Excerpt from a dataset:

....

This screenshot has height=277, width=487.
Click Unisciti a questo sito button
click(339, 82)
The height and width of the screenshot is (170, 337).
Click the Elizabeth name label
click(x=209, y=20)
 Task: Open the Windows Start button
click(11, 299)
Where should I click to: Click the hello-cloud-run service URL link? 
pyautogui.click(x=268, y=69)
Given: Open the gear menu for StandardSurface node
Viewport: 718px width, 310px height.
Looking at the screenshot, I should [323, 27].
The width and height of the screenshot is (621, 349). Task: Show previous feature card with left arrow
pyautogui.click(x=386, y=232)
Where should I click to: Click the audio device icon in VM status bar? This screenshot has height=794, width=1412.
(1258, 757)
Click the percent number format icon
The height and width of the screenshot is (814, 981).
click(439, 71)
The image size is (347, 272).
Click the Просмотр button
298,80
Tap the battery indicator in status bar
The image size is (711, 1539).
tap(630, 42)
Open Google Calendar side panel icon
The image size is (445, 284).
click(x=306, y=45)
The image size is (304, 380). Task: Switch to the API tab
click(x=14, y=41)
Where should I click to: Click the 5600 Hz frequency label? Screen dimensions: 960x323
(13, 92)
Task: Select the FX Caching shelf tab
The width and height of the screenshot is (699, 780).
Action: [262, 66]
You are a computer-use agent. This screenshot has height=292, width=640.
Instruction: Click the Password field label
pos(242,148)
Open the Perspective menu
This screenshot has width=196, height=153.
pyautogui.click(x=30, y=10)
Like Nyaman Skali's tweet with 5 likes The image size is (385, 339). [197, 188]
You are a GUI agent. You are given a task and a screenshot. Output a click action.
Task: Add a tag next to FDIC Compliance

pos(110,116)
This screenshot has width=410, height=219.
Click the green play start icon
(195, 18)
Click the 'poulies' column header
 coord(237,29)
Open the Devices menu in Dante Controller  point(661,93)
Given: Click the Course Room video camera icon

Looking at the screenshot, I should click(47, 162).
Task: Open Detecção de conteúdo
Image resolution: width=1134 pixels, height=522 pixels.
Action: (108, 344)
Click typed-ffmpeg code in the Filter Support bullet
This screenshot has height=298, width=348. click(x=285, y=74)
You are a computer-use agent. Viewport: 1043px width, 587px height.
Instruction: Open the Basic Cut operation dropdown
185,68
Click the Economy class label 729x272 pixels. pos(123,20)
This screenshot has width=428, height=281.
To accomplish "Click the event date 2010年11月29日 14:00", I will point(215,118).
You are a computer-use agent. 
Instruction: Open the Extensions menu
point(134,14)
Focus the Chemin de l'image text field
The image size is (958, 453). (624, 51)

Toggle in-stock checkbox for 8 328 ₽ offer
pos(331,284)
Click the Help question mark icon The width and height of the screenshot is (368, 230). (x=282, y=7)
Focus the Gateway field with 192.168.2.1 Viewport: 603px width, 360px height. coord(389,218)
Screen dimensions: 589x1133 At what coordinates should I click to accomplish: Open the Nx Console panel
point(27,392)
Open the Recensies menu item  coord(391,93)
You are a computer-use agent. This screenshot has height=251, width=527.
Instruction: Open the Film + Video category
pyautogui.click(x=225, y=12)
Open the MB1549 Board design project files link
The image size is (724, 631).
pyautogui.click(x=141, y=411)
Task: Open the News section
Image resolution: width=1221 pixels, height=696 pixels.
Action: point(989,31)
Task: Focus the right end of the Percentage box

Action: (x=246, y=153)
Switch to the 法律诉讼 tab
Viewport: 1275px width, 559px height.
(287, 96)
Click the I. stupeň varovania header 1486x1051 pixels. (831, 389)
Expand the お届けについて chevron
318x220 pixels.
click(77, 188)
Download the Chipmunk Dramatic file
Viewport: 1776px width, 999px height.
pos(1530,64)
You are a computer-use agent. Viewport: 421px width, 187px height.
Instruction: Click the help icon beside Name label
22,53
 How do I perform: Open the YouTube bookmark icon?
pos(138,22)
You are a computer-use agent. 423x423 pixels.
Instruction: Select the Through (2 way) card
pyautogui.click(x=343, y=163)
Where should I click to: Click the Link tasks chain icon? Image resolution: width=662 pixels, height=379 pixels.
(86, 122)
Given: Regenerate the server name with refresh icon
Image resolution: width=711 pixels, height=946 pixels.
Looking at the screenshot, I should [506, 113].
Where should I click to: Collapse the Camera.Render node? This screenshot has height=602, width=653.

....

Copy out the material between the line holding "has height=292, width=640." and the line holding "Like Nyaman Skali's", inclusive.

Expected output:
You are a computer-use agent. This screenshot has height=292, width=640.
Instruction: Click the Password field label
pos(242,148)
Open the Perspective menu
This screenshot has width=196, height=153.
pyautogui.click(x=30, y=10)
Like Nyaman Skali's tweet with 5 likes The image size is (385, 339). [197, 188]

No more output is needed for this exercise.